TEXTAUSZUG
>>>

Zug – Dieser Artikel ist in der Juni-Ausgabe des Zug Kultur Magazins erschienen. Hier geht es zu den anderen Artikeln.

Es ist schnell passiert, dass man den 80er-Jahre-Bau an der Zuger Industriestrasse übersieht. Rostrot steht er, etwas zurückversetzt, zwischen Bäumen. Beinah identitätsstiftender als das Jugendkulturhaus selbst sind die zwei bunt besprayten Bahnwagen, die seit Jahrzehnten auf dem Abstellgleis stehen. Unzählige Punk-, Hip-Hop- und Brutal-Death-Metal-Konzerte liessen ihre Wände während der letzten 40 Jahre erzittern, in denen es die Industrie45, kurz i45, bereits gibt.

Wie alles begann
In den 70ern wurde in Zug der Ruf nach Kulturräumen für Junge laut. So laut, dass Jugendliche, um ihre Forderung nach einem autonomen Jugendzentrum zu untermalen, anfangs der 80er gar drei Tage lang in den Hungerstreik ­traten. Das Jugendzentrum an der Industriestrasse 45 in Zug wurde 1982 eröffnet. Seither dient es jungen Menschen als Treffpunkt, Konzertlokal, Bandraum, aber auch als Ort, um kreativ zu sein oder sich zurückzuziehen.
Heute, vierzig Jahre später, werden Konzertsaal, Probe- und DJ-Räumlichkeiten noch immer genutzt. Das Fotolabor hat – aller Digitalisierung zum Trotz – gar ein Revival erlebt in den letzten Jahren. Schüler:innen verschiedener Schulen planen hier Partys, vor kurzem wurde im Bahnwagen der «Kulturraum am Gleis» eingeweiht, den Private oder Gruppen mieten und vielfältig nutzen können.

Nach wie vor bietet die i45 ein grosses, erstaunlich buntes Angebot. Auch wenn dieses in der Vergangenheit schon ohrenbetäubender war.
An einem vorsommerlichen Abend setzen wir uns mit vier jungen Mitgliedern des Projektteams sowie der Soziokulturellen Animatorin Sarah Montani an einen Festtisch vor dem rostroten Bau. Sie treffen sich hier zur Sitzung für die baldige 40-Jahr-Jubiläumsfeier.

Raum für verschiedene Interessen
Der 18-jährige Luis Schneider erzählt: «Ich spiele Schlagzeug und miete hier einen Proberaum, weil ich zu Hause nicht üben kann. Ausserdem bin ich Mitglied des Fotografie-Kollektivs.» Er und die 16-jährige Nora Windholz kamen erst vor kurzem mit dem Kulturhaus in Berührung. Sie erzählt: «Ich war vor einiger Zeit an einer Haussitzung mit dabei, da bekam ich Lust, beim Jubiläum mitzuplanen, denn ich interessiere mich sehr für Kultur.» Projektteam-Mitglied Andrew Süess (25) nutzt die i45 wegen der DJ-Räume. «Bis vor einem Jahr kannte ich die i45 gar nicht so richtig.»

<<<

AUFGABE
Gib den Text über das Zuger Jugendkulturhaus erneut wieder, beginnend mit „An einem vorsommerlichen“ und fortlaufend bis einschliesslich „die baldige 40-Jahr-Jubiläumsfeier.“, und tausche dabei „Festtisch“ gegen „Gartentisch“. Die Datenzeilen sind hierfür nicht nötig.

DATENSATZ
>>>

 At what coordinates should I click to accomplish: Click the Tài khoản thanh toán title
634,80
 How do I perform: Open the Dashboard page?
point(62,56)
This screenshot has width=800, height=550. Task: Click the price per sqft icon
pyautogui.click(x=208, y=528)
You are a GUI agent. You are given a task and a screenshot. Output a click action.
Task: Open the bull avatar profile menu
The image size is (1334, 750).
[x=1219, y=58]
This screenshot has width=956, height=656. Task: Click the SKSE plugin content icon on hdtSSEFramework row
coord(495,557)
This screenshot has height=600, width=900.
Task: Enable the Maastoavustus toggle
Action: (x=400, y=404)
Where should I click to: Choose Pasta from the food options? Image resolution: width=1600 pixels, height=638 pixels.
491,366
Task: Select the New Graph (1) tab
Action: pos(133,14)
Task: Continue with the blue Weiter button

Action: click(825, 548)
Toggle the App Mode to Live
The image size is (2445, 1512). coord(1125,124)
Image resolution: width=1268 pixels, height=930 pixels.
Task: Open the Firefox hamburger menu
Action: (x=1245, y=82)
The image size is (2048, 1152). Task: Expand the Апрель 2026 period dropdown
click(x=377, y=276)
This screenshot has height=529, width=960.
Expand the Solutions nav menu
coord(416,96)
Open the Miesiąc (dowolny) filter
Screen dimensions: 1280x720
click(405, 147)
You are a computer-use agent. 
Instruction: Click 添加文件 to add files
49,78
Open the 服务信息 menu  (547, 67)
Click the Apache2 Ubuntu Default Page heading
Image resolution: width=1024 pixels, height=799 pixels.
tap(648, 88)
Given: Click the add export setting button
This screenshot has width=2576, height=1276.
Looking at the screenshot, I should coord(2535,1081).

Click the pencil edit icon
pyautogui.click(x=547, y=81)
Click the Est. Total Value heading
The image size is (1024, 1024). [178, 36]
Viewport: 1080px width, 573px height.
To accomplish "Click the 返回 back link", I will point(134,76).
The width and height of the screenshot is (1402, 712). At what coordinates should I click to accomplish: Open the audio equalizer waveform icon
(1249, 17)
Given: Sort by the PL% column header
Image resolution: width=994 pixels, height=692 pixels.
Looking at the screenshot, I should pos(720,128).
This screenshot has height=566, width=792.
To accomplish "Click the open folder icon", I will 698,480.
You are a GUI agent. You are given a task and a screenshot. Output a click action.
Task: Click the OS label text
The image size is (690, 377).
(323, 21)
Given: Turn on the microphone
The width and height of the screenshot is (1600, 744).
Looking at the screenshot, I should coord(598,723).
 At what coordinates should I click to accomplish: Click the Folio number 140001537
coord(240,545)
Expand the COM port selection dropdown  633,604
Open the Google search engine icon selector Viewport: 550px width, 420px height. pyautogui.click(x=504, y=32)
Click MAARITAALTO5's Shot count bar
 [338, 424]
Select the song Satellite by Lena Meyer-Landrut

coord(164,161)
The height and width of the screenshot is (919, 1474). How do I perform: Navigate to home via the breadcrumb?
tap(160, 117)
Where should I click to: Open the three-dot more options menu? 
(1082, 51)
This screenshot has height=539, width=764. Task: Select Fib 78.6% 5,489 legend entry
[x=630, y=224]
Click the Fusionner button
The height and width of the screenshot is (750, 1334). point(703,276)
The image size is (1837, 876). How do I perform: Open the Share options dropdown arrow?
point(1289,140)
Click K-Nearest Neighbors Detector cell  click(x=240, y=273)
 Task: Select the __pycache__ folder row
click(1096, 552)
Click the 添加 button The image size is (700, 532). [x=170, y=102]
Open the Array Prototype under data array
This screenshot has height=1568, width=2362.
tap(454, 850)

<<<

LÖSUNG
An einem vorsommerlichen Abend setzen wir uns mit vier jungen Mitgliedern des Projektteams sowie der Soziokulturellen Animatorin Sarah Montani an einen Gartentisch vor dem rostroten Bau. Sie treffen sich hier zur Sitzung für die baldige 40-Jahr-Jubiläumsfeier.